Source information>
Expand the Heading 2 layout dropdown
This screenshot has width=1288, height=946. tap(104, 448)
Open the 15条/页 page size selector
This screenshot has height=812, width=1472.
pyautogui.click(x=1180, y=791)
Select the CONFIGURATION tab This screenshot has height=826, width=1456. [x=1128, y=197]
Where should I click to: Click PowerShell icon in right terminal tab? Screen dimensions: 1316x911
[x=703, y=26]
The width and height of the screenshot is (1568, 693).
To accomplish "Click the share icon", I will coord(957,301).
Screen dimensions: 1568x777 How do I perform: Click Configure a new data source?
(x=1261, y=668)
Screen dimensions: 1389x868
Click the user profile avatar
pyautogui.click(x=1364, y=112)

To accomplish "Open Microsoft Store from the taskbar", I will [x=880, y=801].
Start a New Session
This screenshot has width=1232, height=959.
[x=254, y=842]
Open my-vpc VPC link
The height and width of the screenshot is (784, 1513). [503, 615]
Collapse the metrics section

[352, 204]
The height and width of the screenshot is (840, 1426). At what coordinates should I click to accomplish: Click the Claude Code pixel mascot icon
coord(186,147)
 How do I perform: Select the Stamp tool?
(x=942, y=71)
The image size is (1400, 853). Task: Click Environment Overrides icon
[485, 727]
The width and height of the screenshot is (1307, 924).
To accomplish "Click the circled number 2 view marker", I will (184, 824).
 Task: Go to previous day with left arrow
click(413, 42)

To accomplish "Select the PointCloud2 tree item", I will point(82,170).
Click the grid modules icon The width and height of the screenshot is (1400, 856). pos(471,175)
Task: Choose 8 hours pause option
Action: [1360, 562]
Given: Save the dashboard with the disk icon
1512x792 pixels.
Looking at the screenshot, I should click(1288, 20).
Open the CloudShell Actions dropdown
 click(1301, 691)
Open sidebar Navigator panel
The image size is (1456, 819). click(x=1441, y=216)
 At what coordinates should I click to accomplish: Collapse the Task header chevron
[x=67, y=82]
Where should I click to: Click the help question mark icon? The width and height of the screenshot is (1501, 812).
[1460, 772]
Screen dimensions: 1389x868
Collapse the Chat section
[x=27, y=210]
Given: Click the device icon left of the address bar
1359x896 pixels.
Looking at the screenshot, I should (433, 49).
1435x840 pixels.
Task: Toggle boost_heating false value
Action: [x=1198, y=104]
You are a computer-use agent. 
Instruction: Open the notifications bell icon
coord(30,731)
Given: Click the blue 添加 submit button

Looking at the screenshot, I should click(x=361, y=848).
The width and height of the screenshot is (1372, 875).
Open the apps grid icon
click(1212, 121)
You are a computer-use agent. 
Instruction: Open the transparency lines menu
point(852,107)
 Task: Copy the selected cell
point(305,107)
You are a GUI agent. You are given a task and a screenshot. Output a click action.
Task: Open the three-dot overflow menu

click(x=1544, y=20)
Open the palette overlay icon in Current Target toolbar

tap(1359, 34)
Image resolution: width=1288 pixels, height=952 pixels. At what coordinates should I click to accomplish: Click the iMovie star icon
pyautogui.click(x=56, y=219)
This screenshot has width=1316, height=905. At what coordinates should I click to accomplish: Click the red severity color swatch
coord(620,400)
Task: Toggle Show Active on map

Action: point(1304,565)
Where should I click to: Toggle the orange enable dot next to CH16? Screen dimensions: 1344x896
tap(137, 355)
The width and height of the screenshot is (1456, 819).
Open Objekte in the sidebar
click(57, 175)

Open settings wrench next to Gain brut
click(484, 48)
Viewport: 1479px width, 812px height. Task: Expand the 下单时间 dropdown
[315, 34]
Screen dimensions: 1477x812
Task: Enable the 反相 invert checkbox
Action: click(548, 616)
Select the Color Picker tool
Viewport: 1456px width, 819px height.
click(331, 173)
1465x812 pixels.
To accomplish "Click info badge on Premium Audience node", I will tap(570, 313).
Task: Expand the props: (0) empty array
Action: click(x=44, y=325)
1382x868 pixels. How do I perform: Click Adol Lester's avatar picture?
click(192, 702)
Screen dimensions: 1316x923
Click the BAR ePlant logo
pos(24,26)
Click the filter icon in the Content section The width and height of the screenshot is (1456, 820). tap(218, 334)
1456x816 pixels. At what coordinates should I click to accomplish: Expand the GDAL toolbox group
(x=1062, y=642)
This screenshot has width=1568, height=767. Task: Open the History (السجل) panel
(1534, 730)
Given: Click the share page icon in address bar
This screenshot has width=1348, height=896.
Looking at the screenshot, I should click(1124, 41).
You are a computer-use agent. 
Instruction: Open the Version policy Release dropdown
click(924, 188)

What the task asks>
The string "address" may appear in lines of the entries above. Say how many such lines there are, as a number only.

Expected output>
2